Top of Entries supplied
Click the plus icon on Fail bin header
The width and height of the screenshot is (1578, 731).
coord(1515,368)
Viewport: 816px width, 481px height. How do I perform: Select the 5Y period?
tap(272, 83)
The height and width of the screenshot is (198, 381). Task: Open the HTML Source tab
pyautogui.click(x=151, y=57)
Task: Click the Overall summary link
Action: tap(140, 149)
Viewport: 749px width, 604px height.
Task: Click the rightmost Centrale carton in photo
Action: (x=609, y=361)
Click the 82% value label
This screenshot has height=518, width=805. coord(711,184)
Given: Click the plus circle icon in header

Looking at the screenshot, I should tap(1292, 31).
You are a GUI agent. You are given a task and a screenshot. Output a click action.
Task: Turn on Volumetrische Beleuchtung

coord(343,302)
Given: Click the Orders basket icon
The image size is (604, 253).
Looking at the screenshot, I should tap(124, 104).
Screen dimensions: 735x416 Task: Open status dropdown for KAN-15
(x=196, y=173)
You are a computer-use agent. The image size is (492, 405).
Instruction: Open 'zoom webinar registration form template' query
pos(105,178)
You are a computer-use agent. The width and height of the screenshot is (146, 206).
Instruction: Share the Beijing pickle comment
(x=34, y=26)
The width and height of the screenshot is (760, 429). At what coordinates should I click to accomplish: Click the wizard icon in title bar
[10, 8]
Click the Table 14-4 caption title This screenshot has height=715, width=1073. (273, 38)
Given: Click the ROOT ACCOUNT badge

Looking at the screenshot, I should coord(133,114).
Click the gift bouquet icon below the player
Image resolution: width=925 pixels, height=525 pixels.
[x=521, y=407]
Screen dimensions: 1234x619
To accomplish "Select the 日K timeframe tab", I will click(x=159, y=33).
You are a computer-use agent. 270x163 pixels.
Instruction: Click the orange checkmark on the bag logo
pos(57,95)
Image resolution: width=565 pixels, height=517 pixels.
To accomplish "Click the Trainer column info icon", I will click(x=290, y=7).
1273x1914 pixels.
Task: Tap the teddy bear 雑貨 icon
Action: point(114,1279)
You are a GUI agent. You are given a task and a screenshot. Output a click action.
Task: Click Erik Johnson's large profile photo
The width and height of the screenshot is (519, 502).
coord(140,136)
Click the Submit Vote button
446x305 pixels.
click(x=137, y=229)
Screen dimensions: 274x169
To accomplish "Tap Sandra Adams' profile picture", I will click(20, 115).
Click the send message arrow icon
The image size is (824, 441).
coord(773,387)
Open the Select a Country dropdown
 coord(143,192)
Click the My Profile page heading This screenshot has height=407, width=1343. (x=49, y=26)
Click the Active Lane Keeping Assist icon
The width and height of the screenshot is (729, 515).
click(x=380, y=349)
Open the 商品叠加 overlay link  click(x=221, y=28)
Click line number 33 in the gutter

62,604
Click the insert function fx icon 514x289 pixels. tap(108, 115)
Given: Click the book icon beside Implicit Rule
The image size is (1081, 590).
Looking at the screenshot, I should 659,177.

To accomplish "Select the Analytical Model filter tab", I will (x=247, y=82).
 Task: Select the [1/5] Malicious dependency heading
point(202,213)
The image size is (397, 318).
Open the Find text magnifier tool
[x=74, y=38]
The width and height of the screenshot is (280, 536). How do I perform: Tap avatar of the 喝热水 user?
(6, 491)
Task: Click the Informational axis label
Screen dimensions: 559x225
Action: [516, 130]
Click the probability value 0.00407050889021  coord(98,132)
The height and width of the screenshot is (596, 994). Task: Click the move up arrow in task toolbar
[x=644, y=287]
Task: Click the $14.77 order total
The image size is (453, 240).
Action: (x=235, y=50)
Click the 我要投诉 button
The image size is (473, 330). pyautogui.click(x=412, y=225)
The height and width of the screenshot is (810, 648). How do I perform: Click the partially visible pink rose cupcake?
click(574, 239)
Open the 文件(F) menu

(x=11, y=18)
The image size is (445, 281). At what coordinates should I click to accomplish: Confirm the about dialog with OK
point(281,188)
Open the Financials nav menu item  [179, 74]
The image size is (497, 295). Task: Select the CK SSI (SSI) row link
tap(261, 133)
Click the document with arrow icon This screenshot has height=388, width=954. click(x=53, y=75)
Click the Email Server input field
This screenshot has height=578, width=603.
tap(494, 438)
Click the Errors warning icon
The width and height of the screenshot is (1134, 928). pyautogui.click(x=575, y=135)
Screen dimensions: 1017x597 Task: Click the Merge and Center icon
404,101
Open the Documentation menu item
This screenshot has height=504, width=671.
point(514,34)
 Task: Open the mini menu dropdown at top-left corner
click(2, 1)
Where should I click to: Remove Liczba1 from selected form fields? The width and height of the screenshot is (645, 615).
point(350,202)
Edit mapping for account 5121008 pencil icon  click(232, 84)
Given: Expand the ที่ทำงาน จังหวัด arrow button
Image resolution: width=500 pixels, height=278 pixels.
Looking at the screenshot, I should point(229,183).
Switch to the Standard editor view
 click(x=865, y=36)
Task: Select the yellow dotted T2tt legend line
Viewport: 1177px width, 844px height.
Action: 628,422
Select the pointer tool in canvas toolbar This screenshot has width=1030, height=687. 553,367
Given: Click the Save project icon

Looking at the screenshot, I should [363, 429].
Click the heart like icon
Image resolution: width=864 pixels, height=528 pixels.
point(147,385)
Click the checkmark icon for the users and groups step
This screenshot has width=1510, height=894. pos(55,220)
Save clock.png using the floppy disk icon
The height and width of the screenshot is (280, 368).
Bottom of Entries supplied
What the answer needs is every line from the data above with "computer" in it.

You are a computer-use agent. The image size is (492, 405).
You are a computer-use agent. The width and height of the screenshot is (146, 206).
You are a computer-use agent. 270x163 pixels.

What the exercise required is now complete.